* _WHAT YOU SHOULD DO_: If a line holds the word "tweet", copy it from the entries.

[Stored data entries]
-- Opening Marker --

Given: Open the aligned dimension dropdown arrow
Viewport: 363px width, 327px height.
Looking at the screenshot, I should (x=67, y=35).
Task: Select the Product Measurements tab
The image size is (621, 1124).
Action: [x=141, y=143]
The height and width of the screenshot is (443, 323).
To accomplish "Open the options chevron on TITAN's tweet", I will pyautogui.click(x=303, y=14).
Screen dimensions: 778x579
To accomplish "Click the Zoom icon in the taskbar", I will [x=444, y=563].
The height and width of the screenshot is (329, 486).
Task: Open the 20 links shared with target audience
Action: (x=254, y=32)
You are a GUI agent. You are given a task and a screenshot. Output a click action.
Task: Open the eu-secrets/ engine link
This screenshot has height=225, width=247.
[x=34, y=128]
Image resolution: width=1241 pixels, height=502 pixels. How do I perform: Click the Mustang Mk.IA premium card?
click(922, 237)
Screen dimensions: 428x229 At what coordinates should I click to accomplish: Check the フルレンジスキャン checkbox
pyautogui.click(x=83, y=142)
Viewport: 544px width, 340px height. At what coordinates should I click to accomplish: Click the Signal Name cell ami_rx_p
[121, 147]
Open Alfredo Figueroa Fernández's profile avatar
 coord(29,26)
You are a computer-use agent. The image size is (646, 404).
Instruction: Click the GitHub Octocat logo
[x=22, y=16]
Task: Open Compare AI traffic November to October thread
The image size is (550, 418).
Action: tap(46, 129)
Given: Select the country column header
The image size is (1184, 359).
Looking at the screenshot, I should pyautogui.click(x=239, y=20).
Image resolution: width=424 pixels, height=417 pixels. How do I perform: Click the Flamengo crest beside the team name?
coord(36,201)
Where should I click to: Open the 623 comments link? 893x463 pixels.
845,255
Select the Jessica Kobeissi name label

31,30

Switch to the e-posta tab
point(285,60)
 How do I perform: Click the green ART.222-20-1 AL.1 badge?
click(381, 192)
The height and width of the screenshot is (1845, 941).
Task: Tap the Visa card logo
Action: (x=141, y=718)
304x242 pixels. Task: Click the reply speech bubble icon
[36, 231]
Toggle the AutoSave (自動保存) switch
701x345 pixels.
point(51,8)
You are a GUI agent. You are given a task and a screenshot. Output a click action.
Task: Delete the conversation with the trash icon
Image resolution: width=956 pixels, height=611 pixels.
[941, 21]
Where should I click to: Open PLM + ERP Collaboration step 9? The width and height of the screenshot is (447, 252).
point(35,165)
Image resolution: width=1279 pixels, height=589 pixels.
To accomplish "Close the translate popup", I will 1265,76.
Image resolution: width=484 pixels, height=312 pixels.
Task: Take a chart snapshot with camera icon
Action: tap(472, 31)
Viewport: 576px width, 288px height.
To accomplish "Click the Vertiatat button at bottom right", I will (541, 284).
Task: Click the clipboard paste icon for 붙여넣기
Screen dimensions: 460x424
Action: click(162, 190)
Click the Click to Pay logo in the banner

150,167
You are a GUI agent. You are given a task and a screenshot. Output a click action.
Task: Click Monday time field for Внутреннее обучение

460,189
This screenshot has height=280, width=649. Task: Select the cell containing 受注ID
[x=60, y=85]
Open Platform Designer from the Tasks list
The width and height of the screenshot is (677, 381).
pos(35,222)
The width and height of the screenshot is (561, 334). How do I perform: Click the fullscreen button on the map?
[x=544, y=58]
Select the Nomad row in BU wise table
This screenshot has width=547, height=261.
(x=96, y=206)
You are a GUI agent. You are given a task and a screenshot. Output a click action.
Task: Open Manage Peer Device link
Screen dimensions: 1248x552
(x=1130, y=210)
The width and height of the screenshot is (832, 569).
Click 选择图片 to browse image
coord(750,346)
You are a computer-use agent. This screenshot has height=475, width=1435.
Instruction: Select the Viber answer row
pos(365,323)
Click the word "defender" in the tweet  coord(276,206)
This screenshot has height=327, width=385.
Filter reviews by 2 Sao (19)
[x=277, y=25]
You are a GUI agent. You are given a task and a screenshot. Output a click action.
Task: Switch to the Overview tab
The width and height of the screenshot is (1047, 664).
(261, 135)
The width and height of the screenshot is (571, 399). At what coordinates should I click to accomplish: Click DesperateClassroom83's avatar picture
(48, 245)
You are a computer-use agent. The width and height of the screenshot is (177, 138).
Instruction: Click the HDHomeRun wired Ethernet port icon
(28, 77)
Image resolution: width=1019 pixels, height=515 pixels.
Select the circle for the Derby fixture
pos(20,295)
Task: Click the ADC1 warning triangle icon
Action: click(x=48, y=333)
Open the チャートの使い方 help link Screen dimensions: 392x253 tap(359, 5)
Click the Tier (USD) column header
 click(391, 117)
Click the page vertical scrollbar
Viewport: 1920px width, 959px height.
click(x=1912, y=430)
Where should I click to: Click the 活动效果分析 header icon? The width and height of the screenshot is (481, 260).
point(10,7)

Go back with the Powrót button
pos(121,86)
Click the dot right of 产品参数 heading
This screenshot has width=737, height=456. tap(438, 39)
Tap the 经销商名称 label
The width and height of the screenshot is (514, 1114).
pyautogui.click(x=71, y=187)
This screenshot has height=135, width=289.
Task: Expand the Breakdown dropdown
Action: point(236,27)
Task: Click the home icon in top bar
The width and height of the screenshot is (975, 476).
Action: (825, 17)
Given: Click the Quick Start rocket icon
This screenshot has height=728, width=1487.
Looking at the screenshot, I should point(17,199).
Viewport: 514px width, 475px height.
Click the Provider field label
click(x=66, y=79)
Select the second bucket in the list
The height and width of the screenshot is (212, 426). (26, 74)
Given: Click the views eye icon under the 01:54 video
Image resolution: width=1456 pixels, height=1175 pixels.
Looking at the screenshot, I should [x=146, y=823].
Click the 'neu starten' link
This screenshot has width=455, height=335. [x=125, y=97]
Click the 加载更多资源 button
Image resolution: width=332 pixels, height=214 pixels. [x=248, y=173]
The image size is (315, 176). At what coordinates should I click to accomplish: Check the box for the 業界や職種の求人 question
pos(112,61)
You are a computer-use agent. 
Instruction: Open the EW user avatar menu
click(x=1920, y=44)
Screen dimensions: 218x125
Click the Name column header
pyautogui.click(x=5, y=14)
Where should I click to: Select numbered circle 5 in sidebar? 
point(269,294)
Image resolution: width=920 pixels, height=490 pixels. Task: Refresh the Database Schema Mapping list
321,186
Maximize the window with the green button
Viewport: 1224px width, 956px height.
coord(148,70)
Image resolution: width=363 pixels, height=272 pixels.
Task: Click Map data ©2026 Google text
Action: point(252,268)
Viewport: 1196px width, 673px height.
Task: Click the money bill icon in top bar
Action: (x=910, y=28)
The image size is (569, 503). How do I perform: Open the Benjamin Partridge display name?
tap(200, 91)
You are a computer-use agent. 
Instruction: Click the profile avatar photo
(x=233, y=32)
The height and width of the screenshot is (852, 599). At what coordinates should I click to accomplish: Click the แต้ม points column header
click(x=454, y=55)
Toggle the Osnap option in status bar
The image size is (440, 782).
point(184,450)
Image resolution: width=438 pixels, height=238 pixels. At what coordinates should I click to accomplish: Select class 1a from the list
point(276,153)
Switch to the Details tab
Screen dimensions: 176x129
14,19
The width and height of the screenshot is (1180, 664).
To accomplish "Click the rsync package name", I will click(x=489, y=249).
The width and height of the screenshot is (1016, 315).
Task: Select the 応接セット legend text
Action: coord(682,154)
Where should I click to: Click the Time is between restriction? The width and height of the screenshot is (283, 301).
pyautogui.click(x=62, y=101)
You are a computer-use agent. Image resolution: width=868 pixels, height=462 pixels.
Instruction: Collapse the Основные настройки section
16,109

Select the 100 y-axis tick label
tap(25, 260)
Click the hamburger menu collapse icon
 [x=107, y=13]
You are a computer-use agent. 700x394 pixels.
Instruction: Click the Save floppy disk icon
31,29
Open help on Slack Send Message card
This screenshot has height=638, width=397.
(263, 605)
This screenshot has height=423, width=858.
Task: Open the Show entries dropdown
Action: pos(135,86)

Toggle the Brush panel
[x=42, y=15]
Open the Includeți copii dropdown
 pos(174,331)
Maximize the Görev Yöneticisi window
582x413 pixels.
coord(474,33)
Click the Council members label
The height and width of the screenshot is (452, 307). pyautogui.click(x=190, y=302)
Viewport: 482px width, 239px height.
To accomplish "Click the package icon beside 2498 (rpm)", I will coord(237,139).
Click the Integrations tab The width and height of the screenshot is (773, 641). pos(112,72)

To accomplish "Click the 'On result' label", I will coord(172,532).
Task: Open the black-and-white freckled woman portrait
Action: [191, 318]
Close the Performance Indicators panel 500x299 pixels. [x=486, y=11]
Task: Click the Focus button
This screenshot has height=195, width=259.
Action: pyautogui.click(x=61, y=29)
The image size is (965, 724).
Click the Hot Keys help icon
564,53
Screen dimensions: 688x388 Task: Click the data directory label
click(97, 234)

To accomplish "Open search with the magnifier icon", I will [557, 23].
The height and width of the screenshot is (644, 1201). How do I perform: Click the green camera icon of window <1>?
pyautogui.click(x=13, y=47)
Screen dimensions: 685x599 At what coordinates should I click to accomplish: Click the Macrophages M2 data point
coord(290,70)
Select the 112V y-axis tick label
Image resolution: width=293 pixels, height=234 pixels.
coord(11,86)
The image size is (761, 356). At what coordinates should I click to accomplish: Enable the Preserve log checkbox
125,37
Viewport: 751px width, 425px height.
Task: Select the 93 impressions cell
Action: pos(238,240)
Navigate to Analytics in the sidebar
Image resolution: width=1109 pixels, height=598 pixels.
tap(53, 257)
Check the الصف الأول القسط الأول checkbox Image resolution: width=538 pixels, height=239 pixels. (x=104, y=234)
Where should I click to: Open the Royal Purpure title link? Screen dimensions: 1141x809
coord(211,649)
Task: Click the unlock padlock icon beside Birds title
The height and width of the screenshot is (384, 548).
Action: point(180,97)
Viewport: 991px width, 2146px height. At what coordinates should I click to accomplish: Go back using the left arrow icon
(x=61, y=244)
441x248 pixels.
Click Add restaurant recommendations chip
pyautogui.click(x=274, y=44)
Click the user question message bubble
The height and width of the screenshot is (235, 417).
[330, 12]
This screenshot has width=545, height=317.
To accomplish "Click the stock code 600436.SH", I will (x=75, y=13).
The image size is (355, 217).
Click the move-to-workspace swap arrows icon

-- Closing Marker --

* _SOLUTION FOR THIS EXERCISE_:
To accomplish "Open the options chevron on TITAN's tweet", I will pyautogui.click(x=303, y=14).
Click the word "defender" in the tweet  coord(276,206)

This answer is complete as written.